5.11d (redpointed one of these in previous year)
5.11c - 5.11c
5.11b - 5.11b - 5.11b - 5.11b
5.11a - 5.11a - 5.11a - 5.11a - 5.11a
5.10d - 5.10d - 5.10d - 5.10d - 5.10d - 5.10d - 5.10d - 5.10d (generally onsighting this grade)
The top row is a grade that you have redpointed once. The bottom row is the grade that you can
usually onsight. In order to be at the very minimum exam standard you should have in your recent
experience (previous year) redpointed one tradional climb of 5.11d, or absolute minimum of 5.11c.
This would give you a small margin of ability to consistently and comfortably onsight routes at the
exam standard of 5.10d, while wearing a backpack, and occupying your mind of the complexities of
client care on route such as gear placement, pacing, coaching, hauling, ect.
Bringing up your top end will naturally bring up your bottom end. This is how it works. If you
really sit down and make yourself a route pyramid from, lets say, your previous two years of
climbing, if it doesn't look like this, or is lopsided in some way, you should pay attention to that.

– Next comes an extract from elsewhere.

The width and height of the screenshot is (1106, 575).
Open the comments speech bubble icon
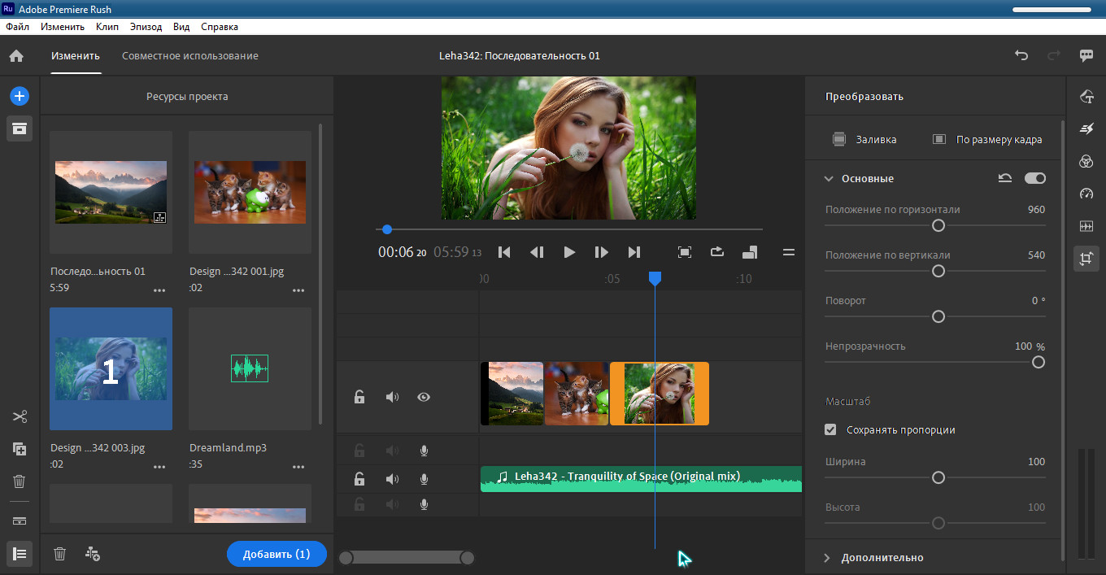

For some guides I imagine they don't do as much effort in redpointing/projecting on traditional
gear. If one only goes out onsight climbing and either fails or succeeds, and never revisits/retries the
pitch in light of failure, they are selling themselves short, and cutting off a well-known and well
tested path to improvement.
Certainly, learning and practicing redpoint/project tactics on sport climbs is more convenient
because of the availability of safe sport climbing, more reasonable to do a larger volume of. In other
words, do a lot of sport climbing, both pushing your onsight capabilities and your max
redpoint.
Because the standard is to be able to guide grade V routes (for full rock guide, or grade III for rock
instructor) you should strongly consider climbing at least 1 grade VI route, if you haven't already.
You can put the route grades (I, II, III, IV, V, VI) in their own route pyramid. If you want to step it
up further, consider climbing a grade VI in a day to ensure that you have a proven ability to be fast
and effecient both as a climber and with technical skills.
If I were to choose one rock climb in America which contains virtually every element of personal
movement and technical skills needed to be a certified rock guide it would be the Regular NW Face
of Half Dome in Yosemite. Its fair to say that a certified rock guide should be able to complete a
one-day ascent of this route with a partner of similar ability, at the time of their exam. It is one of
the most historic and awesome rock climbs in North America, the start of the clean climbing
revolution.
My best advice, nonetheless, is to invest heavily in increasing your max ability as early on in your
climbing/guiding career as possible. That is the piece of advice I most wish I had been given and
listened to. The above route pyramids are simply from which you can accurately measure your
current abilities, and work toward improvement.
Lastly, there are tons of resources for improving at rock climbing. From personal coaches, to books,
to online generalized coaching programs, the list is endless. Here is a list of books that I and many
others have found valuable on the road to self-improvement:
-9 out of 10 Climbers Make the Same Mistakes, Dave McCleod
-The Rock Warriors Way, Arno Ilgner (because climbing is mostly mental, anyways)
-The Rock Climbers Training Manual, Anderson brothers
-Climbstrong.com, Steve Bechtel's website on which he sells training plans a books
-The Self-Coached Climber, Douglas Hunter
-Mastermind, Jerry Moffat's book on the mental side of climbing
I wish everyone the best of luck out there on your journeys.